The fact Jr's win was in a lesser series and not in his (or his dad's) primary series doesn't seem to matter to anyone. A Wrangler #3 car won with an Earnhardt behind the wheel, and that's all that seems to matter. Think any of these parties will clarify it for the casual fan?
  • NASCAR? - Absolutely not. They're eating it up. Video footage and stories of Jr's win was everywhere over the weekend - possibly overshadowing Kevin Harvick's win in Saturday night's signature event.
  • Action Diecast? - No way. Licensed product sales are down across the board and are in bad need of a boost. Action will sell exponentially more die-cast of an Earnhardt #3 Nationwide car at $80+ than they will of Harvick's #29 Shell/Pennzoil Cup replica.
  • ESPN? - Don't bet on it. The network has the TV rights for all Nationwide races, and they'll use their footage to pimp the rest of the Nationwide races plus the upcoming last third of the Cup season that falls their way after TNT is done. Never mind that Dale Jr. doesn't have any additional Nationwide races planned - at least not in a #3 car.
Dale Jr's big-time NW win isn't the only area where NASCAR seems to enjoy blurred lines of its series. Consider...
  • A couple of years ago, Michael Waltrip's 1,000th career NASCAR start was promoted. At the time, I remember doing a double-take at the news. Richard Petty had 1,000+ career Cup starts, and I couldn't possibly understand how Mikey was closing in on that number. Then I realized the truth. Waltrip's milestone was total NASCAR starts - the old Daytona Baby Grand/Dash series, Trucks, Busch/Nationwide, and Cup series.
  • Articles have been written about Kyle Busch possibly ending up with 200 career NASCAR wins. Even Kyle has suggested it as a goal for himself. I knew this bit of hype was bunk from the time I saw it. The King has 200 Cup wins, and the closest to him is David Pearson with 105 Cup wins. Kyle is a huge talent, and he can seemingly win in any series when he hits the track. But wins by a Cup superstar in the truck and Nationwide series just don't rank the same in the annals of Cup history in my opinion.
  • On ESPN's NASCAR Now show Monday night, Alan Bestwick referenced an on-line poll for fans: Will Dale Jr's NW win help him win soon in the Cup series? What????
  • The latest bit of NASCAR blurred-line buzz is Danica Patrick.

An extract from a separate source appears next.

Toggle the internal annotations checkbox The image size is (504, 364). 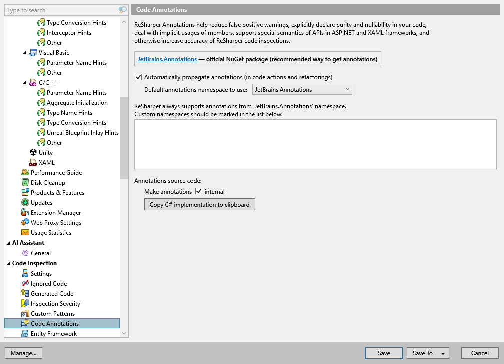pyautogui.click(x=199, y=191)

In late 2009 and throughout 2010, Danica-mania has invaded NASCAR. Media coverage has increased. Lines are long at her souvenir trailers. And her 30th+ place finishes get mentioned in newscast blurbs and fine print of newspapers alongside the top 3 - even when the rest of her race competitors get next to no coverage. ESPN is even running a commercial of Danica's voice mocking her critics: "She's no Tony. She's no Juan Pablo." You'd think she was locking horns with the best of the best in the most competitive motorsports series - The Sprint Cup Series. But she isn't! She's running abysmally in the Nationwide series, and no plans have been announced for any sort of Cup effort. By running 30th or worse in the minor leagues, she's still hedging embarrassment that would surely be even greater if she ran the same way on the Cup side.

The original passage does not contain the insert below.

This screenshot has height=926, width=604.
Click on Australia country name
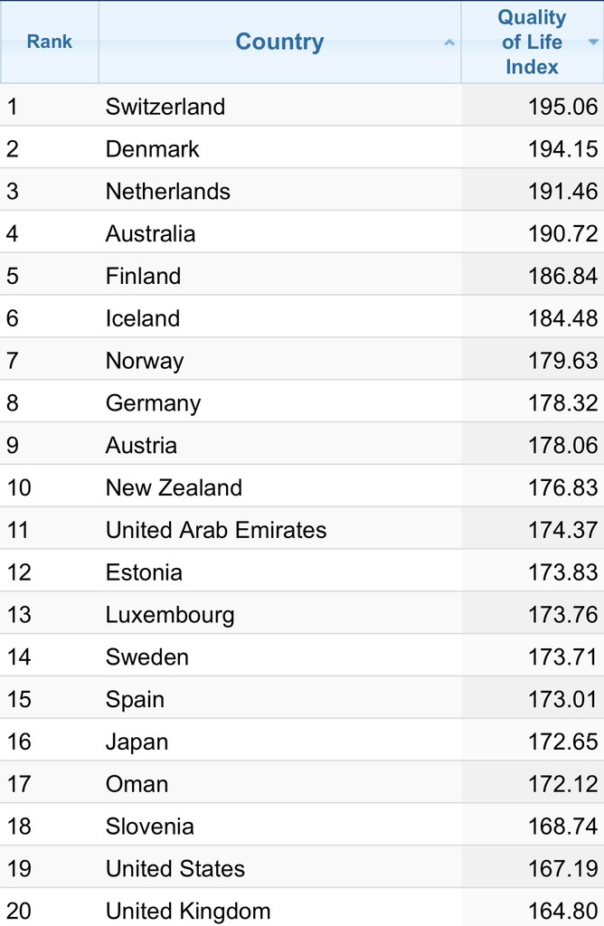click(151, 234)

At Daytona over the weekend, NASCAR Chairman and Chief 3rd Generation Flunky Officer Brian France intimated changes may be made in 2011 for the Nationwide series. Is this going to be a case of too little too late? With the passage of time, the lines between the two series may have become inseparably blurred. Many tracks now depend on Cup drivers dropping down to the NW race to help sell tickets. When Cup drivers don't participate, attendance is down dramatically. (If you don't believe me, ask Nashville Superspeedway.)

In the end, congrats to Dale Jr. A win is a win I suppose. And I do long for a return to a clearly defined line between the Cup and NW series, so I guess I somewhat anxiously for what Brian has to say.

But until any substance is put on the table, the "form" I see is a continual melding of the two series without an effort by NASCAR to re-establish an identity for both.